Quellen und Anmerkungen

(1) Ludwig van Beethoven (1770 bis 1827) war ein herausragender Komponist und Klaviervirtuose. Er gehörte zum geistig-kreativen “Adel” seiner Epoche. Eine der Stärken von Beethoven war das freie Improvisieren und Fantasieren auf dem Instrument. Ein Gehörleiden beendete seine Laufbahn als Pianist vorzeitig, als Komponist setzte er Maßstäbe. Sein musikalisches Werk prägt die Musik bis in die Gegenwart. Beethoven gehört zu den meistgespielten Komponisten der Welt.
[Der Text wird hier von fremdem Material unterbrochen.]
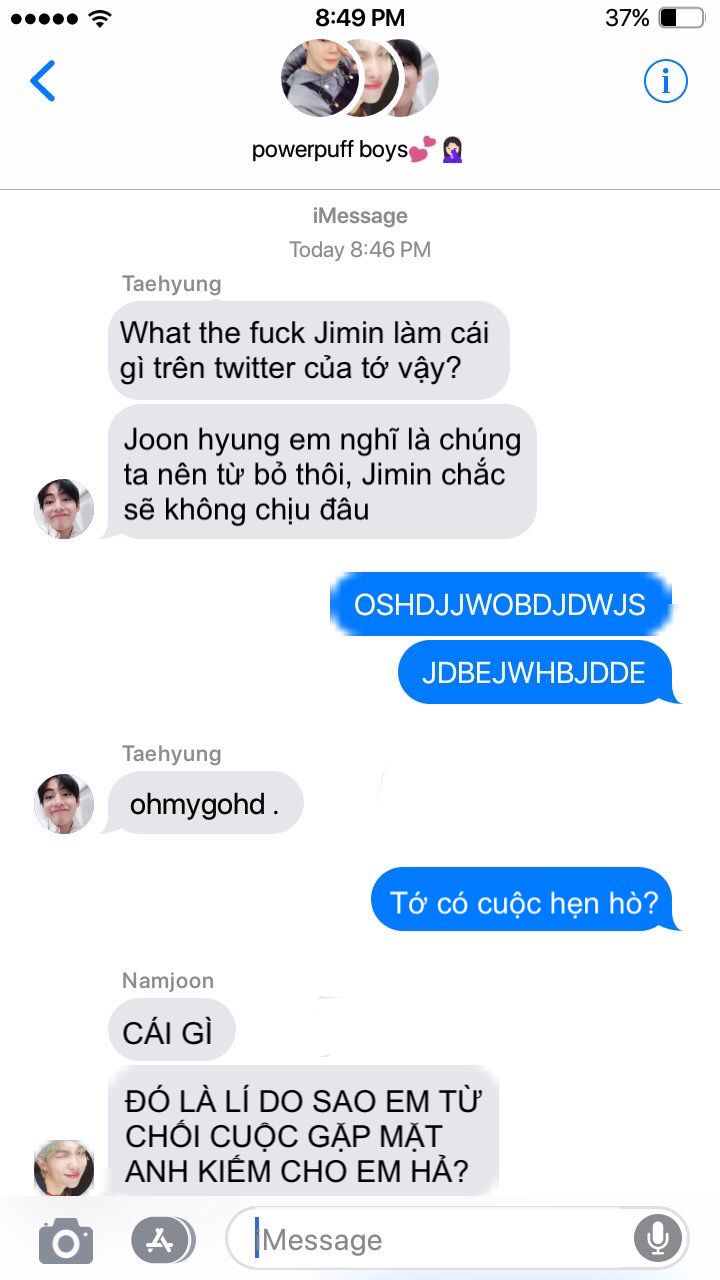Open the App Store apps icon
(2) Schicksalssinfonie ist eine gebräuchliche Bezeichnung für die 5. Sinfonie. Sie wurde von Ludwig van Beethoven zwischen April 1807 und dem Frühjahr 1808 fertiggestellt. Seine Uraufführung hatte die Schicksalssinfonie im Dezember 1808 im Theater an der Wien (heute: Das neue Opernhaus). Die Sinfonie, deren Spieldauer je nach Interpretation etwa 30 bis rund 40 Minuten beträgt, gehört zu den berühmtesten Werken Ludwig van Beethovens.

(3) Das Heiligenstädter Testament ist ein Brief von Beethoven an seine Brüder Johann und Kaspar Karl. Beethoven drückt darin seine Verzweiflung über die fortschreitende Ertaubung und den nahe geglaubten Tod aus. Der Inhalt des Briefes ist nachzulesen auf https://de.wikisource.org/wiki/Heiligenst%C3%A4dter_Testament (abgerufen am 26.12.2020).

(4) Ode an die Freude ist eines der berühmtesten Gedichte Friedrich Schillers. Es entstand im Sommer 1785 und wurde unter anderem von Ludwig van Beethoven im 4. Satz seiner 9. Sinfonie vertont.